Easy Approval Credit Card Applications With a Bad Credit Score
I can still remember seven years ago when I applied for an American Express card online. It took more than one month for me to get approved. Nowadays it's a lot different. With instant approval, you usually receive notice via email of your acceptance within seconds of completing an online card application. If you have a good to excellent credit record you can even get an easy approval credit card with guaranteed 10,000 limit or an easy instant approval student card, but what happens if have a bad credit score? Are you doomed to pay all your purchases in cash? Certainly not so don't despair.
The first alternative for people with bad credit score is to get a "secure card." There are some major card issuers which requires applicants to make a deposit or what we call "secure cards." If you have a bad paying history, the most logical thing to do is save a little money to be used later on to "pre pay" a card. A secure card is a no credit card because the amount you can charge against the card is determined by the amount of your deposit. If you deposit, for example, $5,000, then you can charge up to $5,000 only. Hence, there is no actual "credit" being extended. Typically, these cards are marketed as no credit credit cards because of the fast, easy instant card approval.

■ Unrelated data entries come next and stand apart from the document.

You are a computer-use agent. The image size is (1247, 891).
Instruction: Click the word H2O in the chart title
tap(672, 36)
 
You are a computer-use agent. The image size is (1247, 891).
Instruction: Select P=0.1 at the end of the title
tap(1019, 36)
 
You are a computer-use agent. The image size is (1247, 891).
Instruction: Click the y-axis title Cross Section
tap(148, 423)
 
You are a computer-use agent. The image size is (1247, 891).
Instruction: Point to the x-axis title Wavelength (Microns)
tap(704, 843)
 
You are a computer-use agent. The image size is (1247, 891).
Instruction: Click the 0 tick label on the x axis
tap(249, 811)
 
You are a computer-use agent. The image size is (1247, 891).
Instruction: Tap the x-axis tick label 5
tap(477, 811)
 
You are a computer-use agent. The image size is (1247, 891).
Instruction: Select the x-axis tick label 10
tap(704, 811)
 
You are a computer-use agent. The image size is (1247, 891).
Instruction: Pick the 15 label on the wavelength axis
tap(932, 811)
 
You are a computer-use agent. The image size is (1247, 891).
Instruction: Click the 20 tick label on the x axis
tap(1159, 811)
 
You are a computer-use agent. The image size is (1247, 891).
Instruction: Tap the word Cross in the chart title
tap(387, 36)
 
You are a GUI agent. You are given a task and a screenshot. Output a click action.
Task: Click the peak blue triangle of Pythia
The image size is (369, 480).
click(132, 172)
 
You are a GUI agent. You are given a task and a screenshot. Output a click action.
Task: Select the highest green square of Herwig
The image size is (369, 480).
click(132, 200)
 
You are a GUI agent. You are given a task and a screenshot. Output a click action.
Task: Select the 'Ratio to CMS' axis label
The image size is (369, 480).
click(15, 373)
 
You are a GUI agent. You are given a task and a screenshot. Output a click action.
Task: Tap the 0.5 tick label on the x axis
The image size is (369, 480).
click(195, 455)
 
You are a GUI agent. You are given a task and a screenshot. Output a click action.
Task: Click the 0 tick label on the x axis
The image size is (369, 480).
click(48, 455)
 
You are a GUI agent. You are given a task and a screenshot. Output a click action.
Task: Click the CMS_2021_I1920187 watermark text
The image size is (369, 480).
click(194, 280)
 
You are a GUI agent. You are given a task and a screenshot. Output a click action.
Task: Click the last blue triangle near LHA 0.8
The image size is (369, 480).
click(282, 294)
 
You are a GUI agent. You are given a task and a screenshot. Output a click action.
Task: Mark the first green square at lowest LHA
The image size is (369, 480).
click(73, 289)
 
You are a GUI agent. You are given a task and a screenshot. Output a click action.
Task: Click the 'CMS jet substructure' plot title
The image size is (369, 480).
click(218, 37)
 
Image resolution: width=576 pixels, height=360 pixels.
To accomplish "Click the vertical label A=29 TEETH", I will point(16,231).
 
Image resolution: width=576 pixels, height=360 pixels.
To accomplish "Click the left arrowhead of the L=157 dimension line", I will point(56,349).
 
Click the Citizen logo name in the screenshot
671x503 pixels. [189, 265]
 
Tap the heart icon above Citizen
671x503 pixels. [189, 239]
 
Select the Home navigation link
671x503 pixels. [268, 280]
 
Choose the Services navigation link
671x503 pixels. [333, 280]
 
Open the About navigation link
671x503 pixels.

The second alternative is to search for a "bad credit credit plastic" and find an easy approval unsecured credit, but they should try to resolve their bad credit issues and prevent further damage to their credit score.
While there are plenty of bad credit credit plastic choices available, they can do more harm than good if not used wisely. This is one way for a consumer to repair his damaged reputation by making up to date payments on his bad card and eventually upgrading to the real credit card in the future. And also a bad card charges a higher interest rate because of the increased risk to the issuer.
The third option is to apply for a debit card. Debit cards are cards that can be used depending on how much money the user transfers to the specific card. Consequently, the risk of running up credit card debt is nil. There are also no finance charges to contend with, only minimal fees for application, start-up and ATM card.
Credit cards for bad credit score were designed to rebuild credit that had been damaged. For those with no credit or poor credit there are secured credit cards, bad credit credit cards and debit cards but there are also unsecured cards that can be used for this purpose. These cards generally come with low credit lines (around $300) and additional fees. This kind of card will not allow you to on shopping sprees but it will certainly help you restore your damaged credit history. If you're disciplined and pay all your bills on time you can ask for a credit increase after a while with an end goal of upgrading to an easy approval credit card with guaranteed 10,000 limit. Isn't that wonderful? But in the meantime let's concern ourselves with finding easy approval credit card applications with bad credit score.